Besides its huge arrears, the U.S. is also seeking to have its contributions to the world body reduced: from the current 25% to 20% of the regular budget of one billion dollars annually.

The U.S. contributions to UNDP which reached a high of $160 million in 1985 have declined during the past decade to $124.3 million in 1993, $113 million in both 1994 and 1995 and a low of $51 million in 1996.

"The reduction undermines the leadership of UNDP Administrator Gus Speth, an American who has been highly responsive to our concerns about improving the quality, value and accountability of U.N. programmes," then U.S. Ambassador Madeleine Albright told the U.S. Congress in June 1996.

"And it could put at risk continued American leadership at UNDP when Mr.
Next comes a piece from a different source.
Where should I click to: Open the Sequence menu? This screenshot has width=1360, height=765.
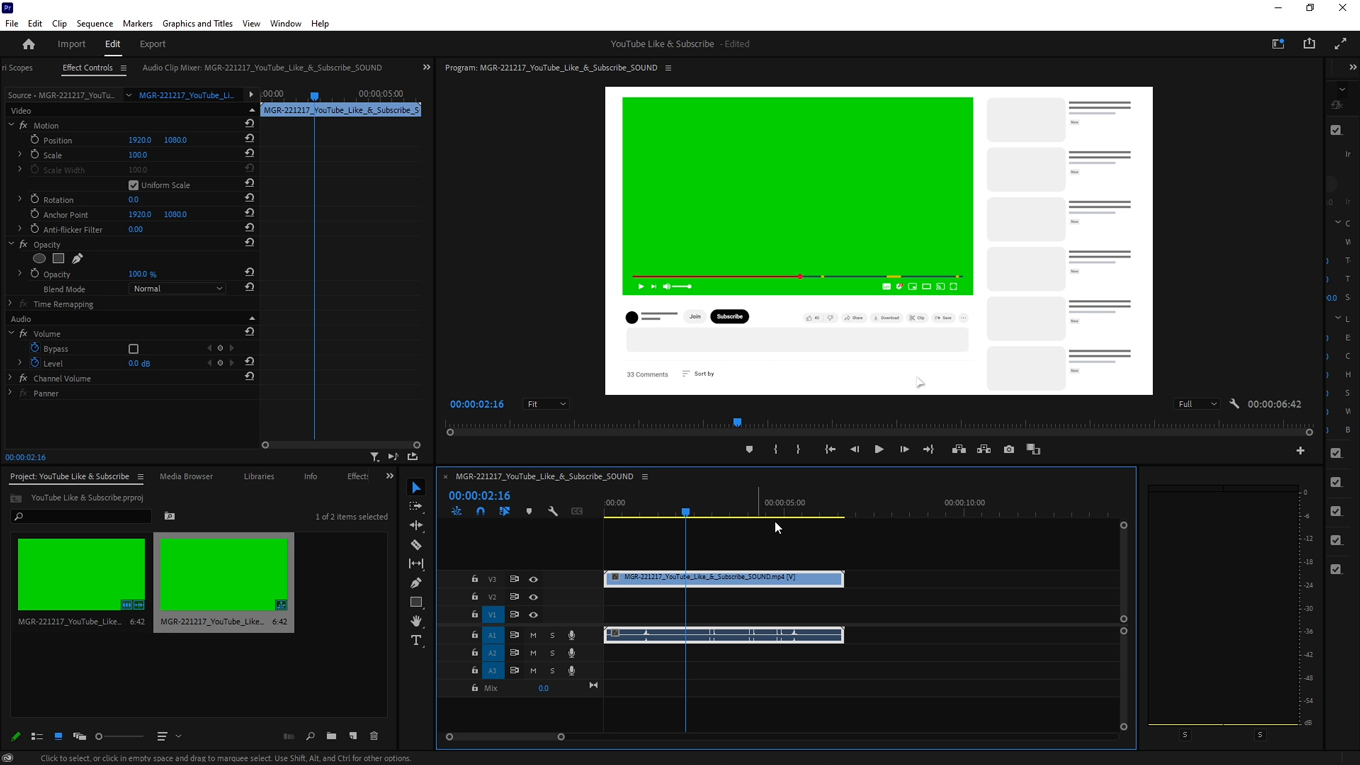tap(94, 23)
Speth's term expires..."

Following her strong plea, Congress decided to increase the 1997 funding for UNDP to $76 million and in May last year Speth was Speth was re-appointed by Annan for a second four-year term.

Schussel said the EU had, at that time, asked Annan to give "favourable consideration" to an European candidate "thereby more properly reflecting the European contribution to the activities of
the UN development organisations."

But Annan opted for Speth.

Last month, however, Speth announced he would leave the job in June next year - and long before his term was to expire in 2001 -- prompting Europe to press its claims once again. Speth has accepted an offer to be the Dean of the School of Forestry and Environmental Studies at Yale University in the state of New Haven.
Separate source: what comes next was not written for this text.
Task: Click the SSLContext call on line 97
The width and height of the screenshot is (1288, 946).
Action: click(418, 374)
Addressing the National Press Club in mid-October, Speth himself was critical of U.S. cuts on development aid, prompted mostly by a rightwing Republican dominated U.S. Congress.

"Our economic interdependence with the rest of the world, including the underdeveloped world, has not been matched by a willingness at a policy level to engage the world," he said.

"Take the case of development assistance. In 1956, 63% of all development assistance came from the United States. Last year, it was down to 13 percent," he said.

Speth also pointed out that in 1960, 4% of the U.S. budget went for development and international affairs, in general. Today, he said, that figure stands at less than one percent.

"When you compare the percentage of gross domestic product (GDP) devoted to development assistance among the other industrialised nations, the U.S. ranks dead last," Speth said, adding that "contributions to the U.N.'s development work remains modest, and the one billion dollars plus owed to the U.N. remains unpaid."

Denmark, which is strongly backing Nielson's candidature for the UNDP job, is the second largest contributor to UNDP in absolute terms and number one in terms of the country's population of 5.1
million people.

Denmark is also one of only four countries - the others being Norway, the Netherlands and Sweden - to exceed the U.N. target of 0.7% of gross national product (GNP) as official development
assistance (ODA) to the world's poorer nations.

Over the years, the job of UNDP Administrator has been held by Paul Hoffman, David Owen, Rudolph Petersen, Bradford Morse, William Draper and Speth - with the exception of Owen, all U.S. Nationals.

Hoffman was head of the U.N. Special Fund from 1959 to 1966. David Owen of Britain was chairman of the U.N. Technical Assistance Board from 1950 to 1966 when these two bodies were merged into the new UNDP. The two men served as co-Administrators of UNDP from 1966 to 1969 when Owen retired and Hoffman continued as sole Administrator until 1997.

Of the three other major U.N. Funds and Programme whose heads are appointed by Annan, the U.N. Children's Fund (UNICEF) is headed by Carol Bellamy and the World Food Programme (WFP) by Catharine Bertini, both U.S. nationals, and the U.N. Population Fund (UNFPA) by Nafis Sadik of Pakistan.